Yang Guang and Tian Tian -the UK’s only giant pandas – are leaving for China today after spending 12 years in Scotland.
For more than a decade the large, furry animals have been the star attraction of Edinburgh Zoo since arriving in 2011.
However, they are now returning under the terms of a 10-year agreement between the Royal Zoological Society of Scotland (RZSS) and the China Wildlife Conservation Association, which was extended by two years due to the COVID pandemic.
David Field, RZSS chief executive, said the pair have had an “incredible impact by inspiring millions of people to care about nature”.
After arriving on British shores, the aim had been for female panda Tian Tian and male Yang Guang to produce the pitter-patter of tiny paws, but they did not produce a cub.

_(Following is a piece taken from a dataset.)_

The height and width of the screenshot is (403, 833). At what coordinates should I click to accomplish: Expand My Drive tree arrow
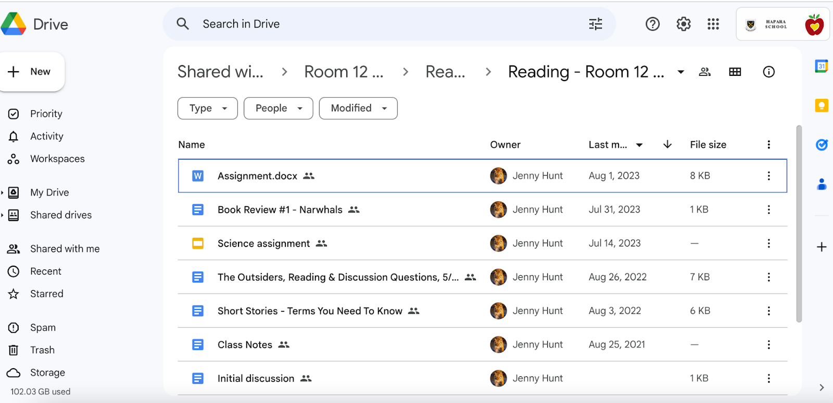tap(3, 192)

Visitors were given a final chance to say farewell to the bears last week before they were prepared for their return flight to China, with each travelling in a specially designed metal crate.
‘A sad and emotional time’
Michael Livingstone, a senior animal keeper at the zoo, will join them for the journey, along with an RZSS vet.
Mr Livingstone described looking after the pandas as the “highlight of my career”.
He said: “They’re very different to look after. As a team we have looked after many different species of bear and we were fairly confident we knew what kind of hurdles we might need to cross and jump over for looking after pandas, and when they arrived it was completely different to what we thought.
“They are a very sensitive, very specialised species so we very quickly learned all the different things we needed to do with them or around them.”
He added: “It is sad for us that they are going back, I think it’s always been one of those things that’s just been in the future and now we’re at the point where it’s actually happening.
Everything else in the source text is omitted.